(Editor’s note: This post on photonics is part of our Tech Tuesday series. Dispatches covers tech because so many of our highly skilled internationals are engineers and scientists.)
While generative AI software is all the rage right now, it can lead us to overlook the physical limitations our data-driven world is up against. Photonics could provide the solutions as well as transforming the way we live, from healthcare to aerospace.
The tech world has thrown its weight behind the generative AI revolution in 2024, with Google being the biggest mover on that front. The big data giant’s major investment in Reddit back in February gave it access to OpenAI’s software on an unprecedented scale, the fruits of which we’re now seeing in the latest Google Core update.
But in the background, there’s also a hardware revolution taking place. It’s drawing little attention, but could be laying the platform for a huge lead forward in computing and telecommunications.
For the past few years, semiconductors have been causing a massive headache for the tech world. It might be good for chip makers and semiconductor-related companies such as Silicon Valley-based giant Nvidia and ASML in the Netherlands that demand is becoming exponentially higher. Yet it’s getting harder and harder to make advances in the performance of computer chips in order to match the need for ever-increasing computing power and speed.
Overcoming electronic barriers
The price of this technology has jumped in part simply due to the inability of production to keep up with the explosion of demand, in addition to wider economic and geopolitical factors. The physical limitations of electronic chips is also an important reason, though, and will become the main factor holding back the next stage of data and computing development over time.
Photonics offer a way around the barriers that electronic chip elements ultimately impose. They open up the possibility of increasing computer processing and information transfer rates to something comparable with the speed of light. Light waves travel hundreds of times faster than the electric currents presently forming the basis of most computing.
Optical transceivers, the “circuit boards” of photonic-based computing, can work at speeds inconceivable for the developers of even the most advanced electronic chips. As Berlin-based doctor of physics and contributing editor of Photonics Spectra Andreas Thoss explains, “400G devices exhibit 100× higher clock rates than the central processing units (CPUs) in a regular office computer.”
How will photonics be used?
The main application for these transceivers in the short term will be data storage and transfer on an industrial scale, allowing large computer servers to run at completely different levels from their historical capabilities. In this way, photonics will revolutionise the speeds at which information can be processed and shared, opening up new avenues for software development.
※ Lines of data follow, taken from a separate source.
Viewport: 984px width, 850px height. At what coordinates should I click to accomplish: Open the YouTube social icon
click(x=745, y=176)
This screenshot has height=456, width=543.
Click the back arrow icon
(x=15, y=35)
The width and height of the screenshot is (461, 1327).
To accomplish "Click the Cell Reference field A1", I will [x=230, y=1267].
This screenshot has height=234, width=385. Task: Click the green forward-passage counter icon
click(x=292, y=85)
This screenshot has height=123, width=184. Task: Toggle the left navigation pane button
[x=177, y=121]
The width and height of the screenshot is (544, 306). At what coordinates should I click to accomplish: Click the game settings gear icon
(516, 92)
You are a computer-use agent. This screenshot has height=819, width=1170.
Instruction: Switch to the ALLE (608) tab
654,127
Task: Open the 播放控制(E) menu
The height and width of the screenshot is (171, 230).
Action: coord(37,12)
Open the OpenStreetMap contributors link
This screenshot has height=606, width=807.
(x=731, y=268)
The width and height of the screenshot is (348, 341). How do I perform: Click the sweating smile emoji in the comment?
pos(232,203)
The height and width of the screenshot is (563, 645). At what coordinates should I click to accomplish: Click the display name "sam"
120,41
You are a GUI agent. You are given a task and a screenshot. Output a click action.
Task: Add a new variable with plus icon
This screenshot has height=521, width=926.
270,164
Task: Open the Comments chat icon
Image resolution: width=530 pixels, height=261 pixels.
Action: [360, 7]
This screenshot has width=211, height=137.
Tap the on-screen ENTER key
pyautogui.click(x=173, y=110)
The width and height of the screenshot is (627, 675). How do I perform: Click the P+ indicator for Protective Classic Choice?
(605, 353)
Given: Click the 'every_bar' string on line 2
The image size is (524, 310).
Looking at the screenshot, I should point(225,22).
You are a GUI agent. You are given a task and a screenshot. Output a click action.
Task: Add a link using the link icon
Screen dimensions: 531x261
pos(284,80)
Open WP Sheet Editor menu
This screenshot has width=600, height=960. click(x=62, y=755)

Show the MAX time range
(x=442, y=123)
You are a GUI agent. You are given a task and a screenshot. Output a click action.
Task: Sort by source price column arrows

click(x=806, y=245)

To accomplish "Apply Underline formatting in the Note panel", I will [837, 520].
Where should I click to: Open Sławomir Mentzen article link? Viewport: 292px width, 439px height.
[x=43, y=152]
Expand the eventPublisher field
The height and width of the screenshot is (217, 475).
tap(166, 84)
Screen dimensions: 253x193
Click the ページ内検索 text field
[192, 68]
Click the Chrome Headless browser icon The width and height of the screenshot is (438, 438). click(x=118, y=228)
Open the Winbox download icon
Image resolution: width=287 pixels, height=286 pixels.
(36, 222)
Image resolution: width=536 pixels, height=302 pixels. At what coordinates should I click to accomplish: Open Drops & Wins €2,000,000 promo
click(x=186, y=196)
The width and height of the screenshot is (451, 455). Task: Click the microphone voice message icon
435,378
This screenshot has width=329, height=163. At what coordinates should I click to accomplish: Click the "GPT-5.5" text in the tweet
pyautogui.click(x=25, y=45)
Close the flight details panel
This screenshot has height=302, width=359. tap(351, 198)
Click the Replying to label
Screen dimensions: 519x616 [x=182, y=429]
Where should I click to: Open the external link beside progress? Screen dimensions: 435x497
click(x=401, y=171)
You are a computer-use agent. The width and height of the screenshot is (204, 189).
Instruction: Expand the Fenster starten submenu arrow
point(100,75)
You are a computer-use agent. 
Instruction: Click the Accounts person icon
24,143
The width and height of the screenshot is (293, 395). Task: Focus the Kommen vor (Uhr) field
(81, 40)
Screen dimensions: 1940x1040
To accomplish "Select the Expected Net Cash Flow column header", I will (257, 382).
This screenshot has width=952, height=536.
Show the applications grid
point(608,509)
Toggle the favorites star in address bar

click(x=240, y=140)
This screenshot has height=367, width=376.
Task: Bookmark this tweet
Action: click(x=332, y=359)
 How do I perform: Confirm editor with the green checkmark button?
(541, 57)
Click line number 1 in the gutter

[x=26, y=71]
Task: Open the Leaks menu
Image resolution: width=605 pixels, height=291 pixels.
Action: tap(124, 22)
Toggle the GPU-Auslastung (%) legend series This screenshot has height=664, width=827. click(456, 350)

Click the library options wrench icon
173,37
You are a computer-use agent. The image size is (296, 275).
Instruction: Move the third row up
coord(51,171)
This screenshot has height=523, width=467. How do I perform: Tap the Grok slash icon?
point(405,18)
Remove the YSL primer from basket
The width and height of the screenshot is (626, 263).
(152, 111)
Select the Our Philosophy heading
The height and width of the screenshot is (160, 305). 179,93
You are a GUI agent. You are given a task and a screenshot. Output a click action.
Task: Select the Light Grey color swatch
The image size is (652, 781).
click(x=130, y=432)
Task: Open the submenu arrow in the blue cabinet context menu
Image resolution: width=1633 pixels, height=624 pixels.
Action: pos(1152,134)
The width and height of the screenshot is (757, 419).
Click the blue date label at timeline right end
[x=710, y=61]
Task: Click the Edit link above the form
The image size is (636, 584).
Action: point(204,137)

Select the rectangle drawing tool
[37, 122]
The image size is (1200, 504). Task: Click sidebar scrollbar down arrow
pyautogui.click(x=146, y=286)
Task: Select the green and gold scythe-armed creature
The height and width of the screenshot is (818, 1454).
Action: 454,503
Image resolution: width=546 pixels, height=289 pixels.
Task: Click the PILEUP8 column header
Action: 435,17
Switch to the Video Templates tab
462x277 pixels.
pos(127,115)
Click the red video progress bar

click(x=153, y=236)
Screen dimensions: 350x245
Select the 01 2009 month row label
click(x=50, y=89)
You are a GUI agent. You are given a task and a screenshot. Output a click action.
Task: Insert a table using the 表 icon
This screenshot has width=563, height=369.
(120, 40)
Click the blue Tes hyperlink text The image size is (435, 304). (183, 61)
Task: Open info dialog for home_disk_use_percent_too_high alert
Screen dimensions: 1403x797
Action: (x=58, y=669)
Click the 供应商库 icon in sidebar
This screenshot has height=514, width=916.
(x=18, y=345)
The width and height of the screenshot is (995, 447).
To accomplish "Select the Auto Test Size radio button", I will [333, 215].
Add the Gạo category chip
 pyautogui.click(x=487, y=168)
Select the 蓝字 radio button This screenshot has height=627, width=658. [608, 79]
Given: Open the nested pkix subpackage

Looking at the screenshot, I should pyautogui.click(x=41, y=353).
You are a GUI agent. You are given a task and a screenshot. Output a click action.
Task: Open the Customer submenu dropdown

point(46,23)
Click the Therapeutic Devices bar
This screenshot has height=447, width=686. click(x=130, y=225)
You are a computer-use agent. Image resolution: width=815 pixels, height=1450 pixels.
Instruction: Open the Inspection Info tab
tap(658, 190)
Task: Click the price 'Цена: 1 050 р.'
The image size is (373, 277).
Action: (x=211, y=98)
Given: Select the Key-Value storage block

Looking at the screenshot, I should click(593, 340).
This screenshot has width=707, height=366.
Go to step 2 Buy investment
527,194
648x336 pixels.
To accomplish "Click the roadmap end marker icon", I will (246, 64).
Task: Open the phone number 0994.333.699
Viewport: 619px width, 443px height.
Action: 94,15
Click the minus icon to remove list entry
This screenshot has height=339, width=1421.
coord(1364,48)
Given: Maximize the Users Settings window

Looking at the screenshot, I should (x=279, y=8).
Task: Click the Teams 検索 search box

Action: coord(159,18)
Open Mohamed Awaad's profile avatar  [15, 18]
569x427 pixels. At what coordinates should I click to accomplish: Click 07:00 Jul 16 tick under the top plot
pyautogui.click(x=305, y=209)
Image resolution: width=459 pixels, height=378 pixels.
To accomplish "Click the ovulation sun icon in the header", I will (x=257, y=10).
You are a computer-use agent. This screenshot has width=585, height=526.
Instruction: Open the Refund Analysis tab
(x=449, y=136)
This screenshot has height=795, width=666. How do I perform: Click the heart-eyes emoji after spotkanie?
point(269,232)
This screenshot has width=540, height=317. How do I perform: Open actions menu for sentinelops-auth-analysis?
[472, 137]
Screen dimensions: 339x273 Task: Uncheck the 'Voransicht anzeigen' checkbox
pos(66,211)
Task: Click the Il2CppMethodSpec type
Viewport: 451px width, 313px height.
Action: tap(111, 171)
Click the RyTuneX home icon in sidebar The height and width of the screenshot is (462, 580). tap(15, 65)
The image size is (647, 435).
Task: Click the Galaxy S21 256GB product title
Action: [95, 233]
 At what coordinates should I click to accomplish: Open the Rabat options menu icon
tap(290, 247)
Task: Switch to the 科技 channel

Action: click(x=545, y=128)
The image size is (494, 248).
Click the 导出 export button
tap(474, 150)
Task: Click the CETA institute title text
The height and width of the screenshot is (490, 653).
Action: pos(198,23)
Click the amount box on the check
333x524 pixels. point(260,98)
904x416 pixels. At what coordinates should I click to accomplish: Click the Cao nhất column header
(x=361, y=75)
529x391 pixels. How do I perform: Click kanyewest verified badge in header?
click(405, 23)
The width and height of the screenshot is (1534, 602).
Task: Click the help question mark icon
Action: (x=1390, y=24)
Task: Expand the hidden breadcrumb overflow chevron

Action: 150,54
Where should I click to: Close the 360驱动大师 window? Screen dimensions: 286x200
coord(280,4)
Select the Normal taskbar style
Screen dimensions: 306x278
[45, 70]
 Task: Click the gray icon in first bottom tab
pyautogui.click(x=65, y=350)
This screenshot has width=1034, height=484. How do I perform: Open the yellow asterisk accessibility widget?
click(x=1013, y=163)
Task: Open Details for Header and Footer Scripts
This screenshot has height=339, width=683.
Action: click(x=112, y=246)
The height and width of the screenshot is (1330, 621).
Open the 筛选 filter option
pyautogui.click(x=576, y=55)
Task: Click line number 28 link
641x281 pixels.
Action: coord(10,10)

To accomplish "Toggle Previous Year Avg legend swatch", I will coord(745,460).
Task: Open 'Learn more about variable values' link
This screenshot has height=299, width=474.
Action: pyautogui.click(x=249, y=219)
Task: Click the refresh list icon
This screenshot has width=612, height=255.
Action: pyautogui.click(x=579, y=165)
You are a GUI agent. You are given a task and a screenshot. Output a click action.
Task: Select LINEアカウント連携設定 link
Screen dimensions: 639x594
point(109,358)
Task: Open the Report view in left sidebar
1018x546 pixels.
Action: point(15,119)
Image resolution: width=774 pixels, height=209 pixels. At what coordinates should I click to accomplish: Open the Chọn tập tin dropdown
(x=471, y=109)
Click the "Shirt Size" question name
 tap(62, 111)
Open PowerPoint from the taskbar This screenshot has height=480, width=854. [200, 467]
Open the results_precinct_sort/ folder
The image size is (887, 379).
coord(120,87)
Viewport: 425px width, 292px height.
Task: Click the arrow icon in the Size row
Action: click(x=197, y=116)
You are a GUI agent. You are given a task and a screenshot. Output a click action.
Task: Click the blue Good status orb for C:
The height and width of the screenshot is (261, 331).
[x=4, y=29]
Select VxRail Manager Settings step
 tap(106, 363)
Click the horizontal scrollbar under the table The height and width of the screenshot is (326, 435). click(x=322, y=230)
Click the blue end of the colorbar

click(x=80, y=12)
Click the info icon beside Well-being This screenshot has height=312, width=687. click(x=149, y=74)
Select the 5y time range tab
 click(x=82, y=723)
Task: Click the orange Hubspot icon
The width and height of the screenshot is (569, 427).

We’ll see photonics play a key role in communications and connectivity, too. Just as fibre-optic cables have already turned the internet into a different beast, the further development of light-based telecommunication will push the boundaries of what’s possible in all forms of media and industrial technology.
An array of applications
And we’re already seeing photonics play a role in healthcare, for instance in disease diagnosis and treatment. Most photonics developers have made biotech a key priority, given the enormous potential for biophotonics to benefit humanity. Earlier this year, the Dutch company Amazec Photonics received the green light on funding to develop a photonic device that detects heart failure.
The Netherlands is an important centre for the photonics industry, with long-established Eindhoven VC PhotonVentures, a spinout of PhotonDelta, the driver behind a 60 million euro investment in 15 photonics startup across Europe last year. Elsewhere on the continent, Barcelona-based Deep Detection is using photon technology to develop defect-detection systems for a range products and machinery, from food and drink to motor vehicles.
The sheer breadth of applications for photonics is unimaginable. Not even the sky’s the limit, when you consider how the industry is even advancing satellite communication.
AI software might be grabbing the headlines at the moment, but photonics is preparing the ground for a brave new world of conduction-free communication. We’re already seeing the first shoots of this process surfacing in certain advanced industry subsectors. Expect it to become the norm over the coming decades.
Alex Beaton
Alex Beaton is a writer from London, UK. His published works include a guide to starting a business in Warsaw, a fictionalised account of his time living in Egypt, and a 2013 report of the political situation in Bulgaria. He has also written extensively about his travels in France, Portugal, Italy and Malta.